Preconcepimento, un periodo ponte fra la donna e la futura mamma

Fino a qualche anno fa la gravidanza era un evento inaspettato, improvviso, non programmato: un bimbo arrivava come un fulmine a ciel sereno, a scombinare la vita di una donna e di una famiglia in positivo, ma a volte anche in negativo.

  • Oggi è molto più raro un evento del genere, tra controllo delle nascite, figli rimandati o programmati attraverso il ricorso alle cure per la sterilità.
  • E la maternità diventa un’agenda setting di appuntamenti prefissati.
  • Fra questi non compare, o compare solo marginalmente, quella che è la chiave per una buona gravidanza, cioè lo stile di vita preconcepimento.

In questo periodo l’obiettivo dovrebbe essere puntato su una sana alimentazione, con più frutta, più verdure, più cereali integrali, riso, pasta ed una riduzione di pane bianco, zuccheri raffinati, bevande gassate, cibi in scatola, occorerebbe ridurre quasi a zero il consumo di alcol, smettere di fumare, e svolgere un costante esercizio fisico.

Da non dimenticare è la supplementazione di acido folico anche se ancora questa abitudine stenta a prendere piede, forse proprio per il carattere troppo accentuato di programmazione che la futura gravidanza sembra assumere, come evidenzia uno studio eseguito su donne inglesi e riportato da BMJ. Però  il risultato varrebbe bene qualche sacrificio!

Dunque tutte le indicazioni cliniche riportano la necessità di un uso preventivo suppplementare di B9 almeno un mese prima del concepimento e fino almeno a tutto il primo trimestre con un dosaggio pari a 5 mg al dì (secondo uno studio di Lancet – 2001) per evitare la spina bifida nel nascituro.

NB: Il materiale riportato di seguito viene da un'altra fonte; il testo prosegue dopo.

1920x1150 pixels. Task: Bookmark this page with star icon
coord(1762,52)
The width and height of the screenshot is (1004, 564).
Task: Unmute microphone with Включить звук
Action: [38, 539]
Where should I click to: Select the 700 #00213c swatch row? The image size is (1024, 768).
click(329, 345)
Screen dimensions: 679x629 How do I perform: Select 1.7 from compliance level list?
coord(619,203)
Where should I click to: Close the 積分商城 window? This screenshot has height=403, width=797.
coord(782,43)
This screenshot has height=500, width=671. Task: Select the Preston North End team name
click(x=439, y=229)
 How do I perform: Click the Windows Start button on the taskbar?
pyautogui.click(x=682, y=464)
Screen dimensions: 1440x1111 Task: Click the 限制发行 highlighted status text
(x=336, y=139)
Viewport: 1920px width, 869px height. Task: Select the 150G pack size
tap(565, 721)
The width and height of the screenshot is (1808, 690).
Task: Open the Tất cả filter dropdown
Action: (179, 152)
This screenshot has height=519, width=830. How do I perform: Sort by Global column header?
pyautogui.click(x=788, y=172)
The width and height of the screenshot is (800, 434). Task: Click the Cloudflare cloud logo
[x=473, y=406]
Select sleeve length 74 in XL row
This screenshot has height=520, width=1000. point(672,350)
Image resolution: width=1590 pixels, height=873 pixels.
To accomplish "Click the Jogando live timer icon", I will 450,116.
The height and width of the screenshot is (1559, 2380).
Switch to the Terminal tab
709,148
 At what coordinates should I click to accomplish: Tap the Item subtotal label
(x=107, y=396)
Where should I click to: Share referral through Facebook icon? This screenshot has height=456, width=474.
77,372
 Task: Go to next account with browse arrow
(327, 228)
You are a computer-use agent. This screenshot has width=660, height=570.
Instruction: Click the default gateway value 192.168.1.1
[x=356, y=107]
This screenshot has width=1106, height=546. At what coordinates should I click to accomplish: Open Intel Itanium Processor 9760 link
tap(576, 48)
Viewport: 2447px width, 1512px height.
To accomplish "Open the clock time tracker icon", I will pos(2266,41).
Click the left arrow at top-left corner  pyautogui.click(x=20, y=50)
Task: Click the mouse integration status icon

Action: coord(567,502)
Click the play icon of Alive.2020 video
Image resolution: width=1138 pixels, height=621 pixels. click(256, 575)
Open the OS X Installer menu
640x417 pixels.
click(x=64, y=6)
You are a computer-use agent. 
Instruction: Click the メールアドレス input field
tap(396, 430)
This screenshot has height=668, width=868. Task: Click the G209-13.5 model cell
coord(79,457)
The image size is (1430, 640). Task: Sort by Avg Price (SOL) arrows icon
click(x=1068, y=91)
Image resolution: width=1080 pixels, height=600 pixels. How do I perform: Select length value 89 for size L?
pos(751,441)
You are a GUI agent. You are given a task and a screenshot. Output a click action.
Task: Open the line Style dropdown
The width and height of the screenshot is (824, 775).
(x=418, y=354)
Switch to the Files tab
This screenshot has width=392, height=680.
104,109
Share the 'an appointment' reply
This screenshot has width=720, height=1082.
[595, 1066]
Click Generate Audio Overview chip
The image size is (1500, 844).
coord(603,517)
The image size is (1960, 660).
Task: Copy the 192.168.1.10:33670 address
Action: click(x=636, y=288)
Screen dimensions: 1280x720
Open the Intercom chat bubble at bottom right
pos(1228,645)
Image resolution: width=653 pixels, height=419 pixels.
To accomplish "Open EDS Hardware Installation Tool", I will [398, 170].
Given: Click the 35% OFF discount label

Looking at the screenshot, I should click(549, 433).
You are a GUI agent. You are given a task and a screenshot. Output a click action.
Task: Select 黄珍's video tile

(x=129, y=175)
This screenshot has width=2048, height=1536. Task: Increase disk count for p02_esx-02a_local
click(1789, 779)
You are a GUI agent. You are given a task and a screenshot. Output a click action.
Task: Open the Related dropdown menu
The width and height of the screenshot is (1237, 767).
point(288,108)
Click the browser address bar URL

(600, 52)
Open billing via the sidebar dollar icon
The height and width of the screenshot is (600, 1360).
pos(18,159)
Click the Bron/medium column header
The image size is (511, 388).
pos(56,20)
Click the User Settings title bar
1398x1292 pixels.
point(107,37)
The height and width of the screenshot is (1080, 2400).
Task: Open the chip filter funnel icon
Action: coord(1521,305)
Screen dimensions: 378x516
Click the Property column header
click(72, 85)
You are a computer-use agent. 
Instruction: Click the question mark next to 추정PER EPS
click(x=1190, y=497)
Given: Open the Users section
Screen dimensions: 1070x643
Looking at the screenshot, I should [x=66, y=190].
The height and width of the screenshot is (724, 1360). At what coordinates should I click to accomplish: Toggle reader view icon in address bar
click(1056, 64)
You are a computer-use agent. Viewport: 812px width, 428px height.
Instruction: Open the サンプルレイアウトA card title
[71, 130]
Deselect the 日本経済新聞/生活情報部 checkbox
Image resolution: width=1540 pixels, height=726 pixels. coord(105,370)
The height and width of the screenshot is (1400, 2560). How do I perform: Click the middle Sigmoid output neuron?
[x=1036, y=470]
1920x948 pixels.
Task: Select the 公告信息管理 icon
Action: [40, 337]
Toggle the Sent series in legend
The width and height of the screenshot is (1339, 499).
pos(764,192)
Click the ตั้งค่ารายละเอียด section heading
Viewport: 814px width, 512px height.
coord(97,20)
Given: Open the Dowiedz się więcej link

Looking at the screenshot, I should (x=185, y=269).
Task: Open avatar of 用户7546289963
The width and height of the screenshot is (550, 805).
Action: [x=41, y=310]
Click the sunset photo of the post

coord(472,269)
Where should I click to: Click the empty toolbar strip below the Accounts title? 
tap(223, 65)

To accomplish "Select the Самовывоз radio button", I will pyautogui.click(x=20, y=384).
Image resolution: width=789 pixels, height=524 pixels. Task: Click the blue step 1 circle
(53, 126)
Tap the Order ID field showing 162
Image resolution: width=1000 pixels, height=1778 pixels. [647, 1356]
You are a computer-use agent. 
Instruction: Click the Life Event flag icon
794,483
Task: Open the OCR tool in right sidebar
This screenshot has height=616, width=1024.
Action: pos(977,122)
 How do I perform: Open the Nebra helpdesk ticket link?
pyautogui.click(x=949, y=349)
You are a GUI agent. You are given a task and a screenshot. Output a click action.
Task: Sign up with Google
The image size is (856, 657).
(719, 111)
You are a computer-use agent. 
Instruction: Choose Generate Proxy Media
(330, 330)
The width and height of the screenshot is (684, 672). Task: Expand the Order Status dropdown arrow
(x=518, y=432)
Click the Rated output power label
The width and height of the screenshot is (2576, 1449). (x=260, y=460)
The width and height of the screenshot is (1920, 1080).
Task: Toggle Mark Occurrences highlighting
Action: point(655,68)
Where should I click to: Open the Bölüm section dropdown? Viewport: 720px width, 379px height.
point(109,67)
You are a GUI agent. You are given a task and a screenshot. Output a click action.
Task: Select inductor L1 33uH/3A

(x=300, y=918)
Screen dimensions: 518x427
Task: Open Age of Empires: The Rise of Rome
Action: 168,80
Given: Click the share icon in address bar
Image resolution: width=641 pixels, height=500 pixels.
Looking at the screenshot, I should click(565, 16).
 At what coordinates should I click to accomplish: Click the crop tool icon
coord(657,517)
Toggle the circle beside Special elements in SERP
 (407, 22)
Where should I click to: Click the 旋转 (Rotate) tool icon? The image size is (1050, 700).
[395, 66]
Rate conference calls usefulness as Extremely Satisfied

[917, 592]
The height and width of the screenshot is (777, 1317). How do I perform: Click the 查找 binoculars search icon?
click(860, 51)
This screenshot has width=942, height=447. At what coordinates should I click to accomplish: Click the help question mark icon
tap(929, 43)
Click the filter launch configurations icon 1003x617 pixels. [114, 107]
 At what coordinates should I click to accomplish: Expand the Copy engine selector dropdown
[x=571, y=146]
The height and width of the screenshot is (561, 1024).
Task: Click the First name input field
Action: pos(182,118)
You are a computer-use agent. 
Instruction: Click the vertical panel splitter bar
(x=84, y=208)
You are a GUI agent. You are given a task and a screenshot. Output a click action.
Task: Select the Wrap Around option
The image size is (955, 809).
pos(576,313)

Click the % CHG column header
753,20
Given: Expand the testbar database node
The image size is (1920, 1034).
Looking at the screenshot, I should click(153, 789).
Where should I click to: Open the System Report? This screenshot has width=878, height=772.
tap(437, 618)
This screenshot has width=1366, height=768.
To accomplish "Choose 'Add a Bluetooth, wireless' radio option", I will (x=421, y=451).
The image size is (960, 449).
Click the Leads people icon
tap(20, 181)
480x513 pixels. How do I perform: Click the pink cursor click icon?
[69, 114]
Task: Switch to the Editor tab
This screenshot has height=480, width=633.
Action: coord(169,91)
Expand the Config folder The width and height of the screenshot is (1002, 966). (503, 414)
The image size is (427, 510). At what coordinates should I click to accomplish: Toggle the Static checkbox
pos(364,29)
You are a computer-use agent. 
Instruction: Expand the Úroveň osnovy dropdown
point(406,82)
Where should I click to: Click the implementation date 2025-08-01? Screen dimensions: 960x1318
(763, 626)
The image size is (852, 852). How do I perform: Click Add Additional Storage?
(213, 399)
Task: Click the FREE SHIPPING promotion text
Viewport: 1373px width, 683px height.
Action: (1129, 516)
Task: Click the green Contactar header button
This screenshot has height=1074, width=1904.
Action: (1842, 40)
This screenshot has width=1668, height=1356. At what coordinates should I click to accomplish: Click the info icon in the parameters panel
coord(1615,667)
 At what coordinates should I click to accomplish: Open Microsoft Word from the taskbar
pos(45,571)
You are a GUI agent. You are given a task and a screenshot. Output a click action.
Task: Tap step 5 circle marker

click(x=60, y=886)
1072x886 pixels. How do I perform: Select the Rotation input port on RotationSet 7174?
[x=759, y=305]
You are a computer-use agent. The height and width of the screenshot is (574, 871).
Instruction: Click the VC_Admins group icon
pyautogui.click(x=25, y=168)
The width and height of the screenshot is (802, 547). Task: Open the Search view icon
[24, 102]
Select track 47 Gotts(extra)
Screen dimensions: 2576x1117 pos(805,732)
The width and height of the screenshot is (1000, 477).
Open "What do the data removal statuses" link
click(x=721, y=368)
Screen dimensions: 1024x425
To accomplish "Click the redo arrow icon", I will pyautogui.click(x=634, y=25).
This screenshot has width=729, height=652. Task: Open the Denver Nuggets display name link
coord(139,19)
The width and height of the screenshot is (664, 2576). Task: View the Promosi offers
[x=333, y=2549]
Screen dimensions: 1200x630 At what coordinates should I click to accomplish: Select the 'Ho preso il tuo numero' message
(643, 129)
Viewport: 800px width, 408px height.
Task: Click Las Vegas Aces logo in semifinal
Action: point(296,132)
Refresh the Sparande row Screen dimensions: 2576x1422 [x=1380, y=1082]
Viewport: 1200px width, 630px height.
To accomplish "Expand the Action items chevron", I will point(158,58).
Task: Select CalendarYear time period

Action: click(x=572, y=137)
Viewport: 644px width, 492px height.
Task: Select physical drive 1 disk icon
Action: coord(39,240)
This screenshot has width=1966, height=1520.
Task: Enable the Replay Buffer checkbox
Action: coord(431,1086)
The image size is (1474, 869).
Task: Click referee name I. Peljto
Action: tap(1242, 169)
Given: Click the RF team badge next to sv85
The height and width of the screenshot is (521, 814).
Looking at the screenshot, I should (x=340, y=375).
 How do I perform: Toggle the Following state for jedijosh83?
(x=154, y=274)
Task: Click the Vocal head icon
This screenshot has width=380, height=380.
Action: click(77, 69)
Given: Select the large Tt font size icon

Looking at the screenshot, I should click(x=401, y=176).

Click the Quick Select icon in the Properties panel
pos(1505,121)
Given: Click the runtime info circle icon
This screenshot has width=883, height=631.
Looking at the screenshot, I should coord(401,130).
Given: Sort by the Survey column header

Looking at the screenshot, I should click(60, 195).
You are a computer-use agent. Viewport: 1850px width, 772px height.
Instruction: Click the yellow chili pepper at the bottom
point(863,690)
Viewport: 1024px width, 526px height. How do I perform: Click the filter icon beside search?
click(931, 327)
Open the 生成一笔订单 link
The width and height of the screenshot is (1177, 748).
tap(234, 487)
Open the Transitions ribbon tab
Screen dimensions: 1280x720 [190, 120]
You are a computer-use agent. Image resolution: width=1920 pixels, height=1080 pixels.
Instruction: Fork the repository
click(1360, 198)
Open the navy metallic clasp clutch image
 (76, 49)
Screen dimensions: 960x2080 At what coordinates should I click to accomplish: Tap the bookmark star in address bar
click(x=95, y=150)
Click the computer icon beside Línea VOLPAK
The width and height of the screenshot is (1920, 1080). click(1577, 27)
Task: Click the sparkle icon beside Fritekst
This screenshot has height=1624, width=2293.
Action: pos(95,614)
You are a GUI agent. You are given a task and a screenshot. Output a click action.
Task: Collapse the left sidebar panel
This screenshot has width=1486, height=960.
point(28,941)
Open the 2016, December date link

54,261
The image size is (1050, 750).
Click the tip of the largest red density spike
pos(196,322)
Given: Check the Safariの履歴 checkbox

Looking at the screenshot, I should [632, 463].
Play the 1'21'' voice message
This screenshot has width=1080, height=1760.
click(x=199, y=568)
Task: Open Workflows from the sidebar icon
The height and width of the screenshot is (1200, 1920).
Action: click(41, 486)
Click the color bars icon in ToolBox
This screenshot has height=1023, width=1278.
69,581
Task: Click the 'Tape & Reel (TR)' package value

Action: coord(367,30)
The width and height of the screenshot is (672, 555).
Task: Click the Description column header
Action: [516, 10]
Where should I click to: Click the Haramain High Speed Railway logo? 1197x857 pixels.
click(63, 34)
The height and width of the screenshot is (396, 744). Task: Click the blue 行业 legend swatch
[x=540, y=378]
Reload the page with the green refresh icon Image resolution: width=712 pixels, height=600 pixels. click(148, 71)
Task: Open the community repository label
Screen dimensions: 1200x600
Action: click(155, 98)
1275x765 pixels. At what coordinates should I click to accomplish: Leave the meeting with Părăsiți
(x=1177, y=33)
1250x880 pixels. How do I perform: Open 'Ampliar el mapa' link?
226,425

In commercio ci sono 2 tipi di acido folico sottoposti a ricetta medica, chimicamente un po’ diversi, ma uguali nell’effetto.

L’acido folico propriamente detto (es. folina 5mg) costa poco, mentre il levofolinato, poichè è stata separata la sua parte levogira che sembra più assorbibile, costa  molto di più.

Nel 1998 l’FDA (Food and Drug Administration) negli USA ha disposto l’aggiunta di acido folico a tutti i cereali; così farina, riso, pane ne sono addizionati.

In Italia solo alcune aziende lo hanno liberamente aggiunto ad alcuni alimenti come cereali per la colazione e succhi di frutta.

Per concludere, lasciatemi sottolineare ancora che il periodo preconcepimento, un ponte fra la donna e la futura mamma, va salvaguardato con maggiore prevenzione, in funzione dell’appuntamento di vita che aspetta noi donne.